* AIM OF THE TASK
Give every line below again, exactly.

*** RECORDS SHOWN Section Begins ***

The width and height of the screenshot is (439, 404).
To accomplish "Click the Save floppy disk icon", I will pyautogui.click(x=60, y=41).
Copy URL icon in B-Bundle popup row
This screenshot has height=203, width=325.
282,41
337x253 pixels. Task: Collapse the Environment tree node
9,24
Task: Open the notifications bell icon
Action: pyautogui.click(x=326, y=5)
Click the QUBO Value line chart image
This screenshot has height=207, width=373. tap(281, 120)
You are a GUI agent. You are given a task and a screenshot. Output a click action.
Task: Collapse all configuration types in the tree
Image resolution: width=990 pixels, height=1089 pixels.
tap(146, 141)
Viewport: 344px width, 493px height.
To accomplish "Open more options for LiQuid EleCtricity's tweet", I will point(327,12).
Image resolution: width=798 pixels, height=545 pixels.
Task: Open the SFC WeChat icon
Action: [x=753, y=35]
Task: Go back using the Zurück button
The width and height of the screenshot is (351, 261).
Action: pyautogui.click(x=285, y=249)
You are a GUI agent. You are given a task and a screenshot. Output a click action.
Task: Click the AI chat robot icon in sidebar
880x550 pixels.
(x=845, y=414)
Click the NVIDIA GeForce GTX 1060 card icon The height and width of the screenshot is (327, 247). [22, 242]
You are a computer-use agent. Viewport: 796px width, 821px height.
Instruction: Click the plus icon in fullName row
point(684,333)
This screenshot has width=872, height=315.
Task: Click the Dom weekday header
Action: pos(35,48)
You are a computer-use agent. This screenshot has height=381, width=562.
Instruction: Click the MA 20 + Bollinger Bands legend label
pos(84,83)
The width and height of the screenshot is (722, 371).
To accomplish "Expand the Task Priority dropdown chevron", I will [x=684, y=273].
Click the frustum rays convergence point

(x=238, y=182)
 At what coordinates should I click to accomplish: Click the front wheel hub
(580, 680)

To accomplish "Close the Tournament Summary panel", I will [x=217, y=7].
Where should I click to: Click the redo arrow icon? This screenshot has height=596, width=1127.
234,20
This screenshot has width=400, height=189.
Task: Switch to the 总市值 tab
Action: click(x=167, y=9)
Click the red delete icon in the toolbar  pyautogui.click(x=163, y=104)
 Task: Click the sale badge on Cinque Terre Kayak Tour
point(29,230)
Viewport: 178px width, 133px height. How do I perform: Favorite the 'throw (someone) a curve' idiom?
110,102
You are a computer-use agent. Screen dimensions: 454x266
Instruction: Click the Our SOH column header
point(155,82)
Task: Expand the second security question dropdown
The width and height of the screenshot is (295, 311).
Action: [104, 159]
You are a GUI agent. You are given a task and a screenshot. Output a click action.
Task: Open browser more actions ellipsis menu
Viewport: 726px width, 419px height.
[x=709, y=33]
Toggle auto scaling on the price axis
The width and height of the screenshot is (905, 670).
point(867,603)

*** RECORDS SHOWN Section Ends ***

* RESPONSE TO THE TASK
The width and height of the screenshot is (439, 404).
To accomplish "Click the Save floppy disk icon", I will pyautogui.click(x=60, y=41).
Copy URL icon in B-Bundle popup row
This screenshot has height=203, width=325.
282,41
337x253 pixels. Task: Collapse the Environment tree node
9,24
Task: Open the notifications bell icon
Action: pyautogui.click(x=326, y=5)
Click the QUBO Value line chart image
This screenshot has height=207, width=373. tap(281, 120)
You are a GUI agent. You are given a task and a screenshot. Output a click action.
Task: Collapse all configuration types in the tree
Image resolution: width=990 pixels, height=1089 pixels.
tap(146, 141)
Viewport: 344px width, 493px height.
To accomplish "Open more options for LiQuid EleCtricity's tweet", I will point(327,12).
Image resolution: width=798 pixels, height=545 pixels.
Task: Open the SFC WeChat icon
Action: [x=753, y=35]
Task: Go back using the Zurück button
The width and height of the screenshot is (351, 261).
Action: pyautogui.click(x=285, y=249)
You are a GUI agent. You are given a task and a screenshot. Output a click action.
Task: Click the AI chat robot icon in sidebar
880x550 pixels.
(x=845, y=414)
Click the NVIDIA GeForce GTX 1060 card icon The height and width of the screenshot is (327, 247). [22, 242]
You are a computer-use agent. Viewport: 796px width, 821px height.
Instruction: Click the plus icon in fullName row
point(684,333)
This screenshot has width=872, height=315.
Task: Click the Dom weekday header
Action: pos(35,48)
You are a computer-use agent. This screenshot has height=381, width=562.
Instruction: Click the MA 20 + Bollinger Bands legend label
pos(84,83)
The width and height of the screenshot is (722, 371).
To accomplish "Expand the Task Priority dropdown chevron", I will [x=684, y=273].
Click the frustum rays convergence point

(x=238, y=182)
 At what coordinates should I click to accomplish: Click the front wheel hub
(580, 680)

To accomplish "Close the Tournament Summary panel", I will [x=217, y=7].
Where should I click to: Click the redo arrow icon? This screenshot has height=596, width=1127.
234,20
This screenshot has width=400, height=189.
Task: Switch to the 总市值 tab
Action: click(x=167, y=9)
Click the red delete icon in the toolbar  pyautogui.click(x=163, y=104)
 Task: Click the sale badge on Cinque Terre Kayak Tour
point(29,230)
Viewport: 178px width, 133px height. How do I perform: Favorite the 'throw (someone) a curve' idiom?
110,102
You are a computer-use agent. Screen dimensions: 454x266
Instruction: Click the Our SOH column header
point(155,82)
Task: Expand the second security question dropdown
The width and height of the screenshot is (295, 311).
Action: [104, 159]
You are a GUI agent. You are given a task and a screenshot. Output a click action.
Task: Open browser more actions ellipsis menu
Viewport: 726px width, 419px height.
[x=709, y=33]
Toggle auto scaling on the price axis
The width and height of the screenshot is (905, 670).
point(867,603)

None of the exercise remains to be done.